Two emphases in this work deal with the maritime reading experience.
Chapter 1, “Floating Worlds,” deals with shipboard printing (p. 19-42). Secondly, and throughout there are mentions of immigrants sailing to new lands, whether the US, Canada, or the Antipodes.
p. 23-25: Given the strain of the outbound journey, even for those fortunate enough to be in upper-class accommodations, passengers were no doubt grateful for the distraction offered by ship newspapers. Opening a ship journal from the 1850s or ‘60s, one might encounter a poem celebrating Florence Nightingale, a humorous lyric on seasickness, a gossip work called “Sketches by Booze,” or a “Lament of the Single Ladies,” voicing the frustrations of women on board.
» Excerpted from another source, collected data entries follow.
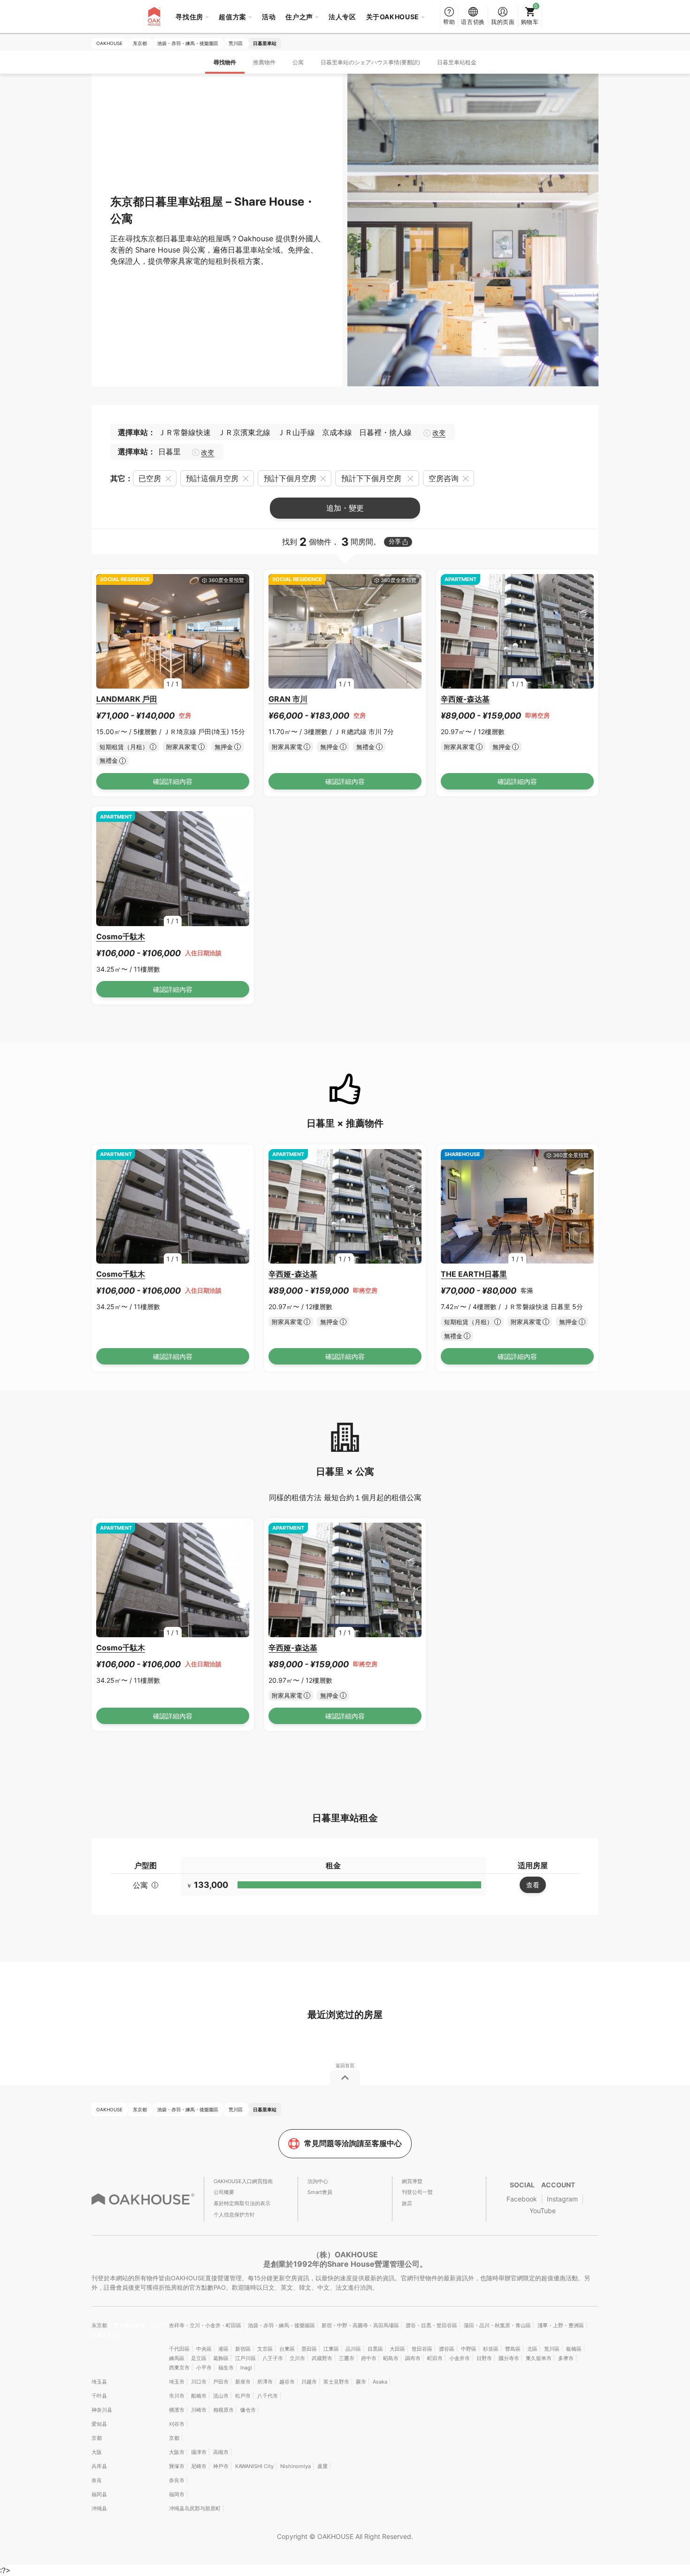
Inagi (246, 2367)
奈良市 (176, 2480)
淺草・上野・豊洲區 (560, 2325)
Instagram (562, 2199)
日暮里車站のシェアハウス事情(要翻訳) (370, 62)
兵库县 (99, 2466)
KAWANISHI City (254, 2466)
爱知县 (99, 2424)
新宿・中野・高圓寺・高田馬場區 (360, 2325)
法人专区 (342, 17)
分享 (395, 541)
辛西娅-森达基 (465, 699)
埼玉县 (99, 2381)
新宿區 (243, 2349)
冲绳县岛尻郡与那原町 (195, 2508)
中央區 (204, 2349)
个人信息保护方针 (234, 2214)
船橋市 (199, 2395)
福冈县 (99, 2494)
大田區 (397, 2349)
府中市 (368, 2358)
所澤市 (265, 2381)
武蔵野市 (322, 2358)
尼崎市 (199, 2466)
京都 (97, 2438)
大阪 (97, 2452)
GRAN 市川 (287, 699)
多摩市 (566, 2358)
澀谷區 (446, 2349)
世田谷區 (422, 2349)
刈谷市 (176, 2424)
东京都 (100, 2325)
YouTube (542, 2211)
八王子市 (272, 2358)
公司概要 (224, 2192)
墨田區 (309, 2349)
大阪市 (176, 2452)
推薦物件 (264, 62)
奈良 (97, 2480)
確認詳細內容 (172, 781)
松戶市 (243, 2395)
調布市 (413, 2358)
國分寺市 (508, 2358)
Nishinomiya (295, 2466)
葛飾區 (221, 2358)
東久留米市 (539, 2358)
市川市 (176, 2395)
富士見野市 (336, 2381)
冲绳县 (99, 2508)
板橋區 (574, 2349)
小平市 (204, 2367)
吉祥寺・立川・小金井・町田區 (205, 2325)
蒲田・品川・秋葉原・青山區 (497, 2325)
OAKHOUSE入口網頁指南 (243, 2181)
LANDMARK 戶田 (126, 699)
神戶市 (221, 2466)
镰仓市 (248, 2410)
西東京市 (179, 2367)
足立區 (199, 2358)
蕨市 (361, 2381)
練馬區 (176, 2358)
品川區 (353, 2349)
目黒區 (375, 2349)
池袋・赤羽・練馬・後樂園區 (281, 2325)
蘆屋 (322, 2466)
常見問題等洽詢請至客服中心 (353, 2143)
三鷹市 (346, 2358)
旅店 (407, 2203)
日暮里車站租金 (456, 62)
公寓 (298, 62)
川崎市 (199, 2410)
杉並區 (490, 2349)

Predictably, one also finds passages from Samuel Taylor Colege’s “Rhyme of the Ancient Mariner” and various other poems on sea travel, homesickness, and exploration. One journal, the Pioneer, offers a log of the ship’s journey in tetrameter couplets…. Poetry, then, was vital to Victorian periodical culture in ways that modern reading practices have tended to obscure.
[Rudy goes on to ascribe to shipboard poetry a nostalgia, the longing to return home, which we often see in explorer reading.]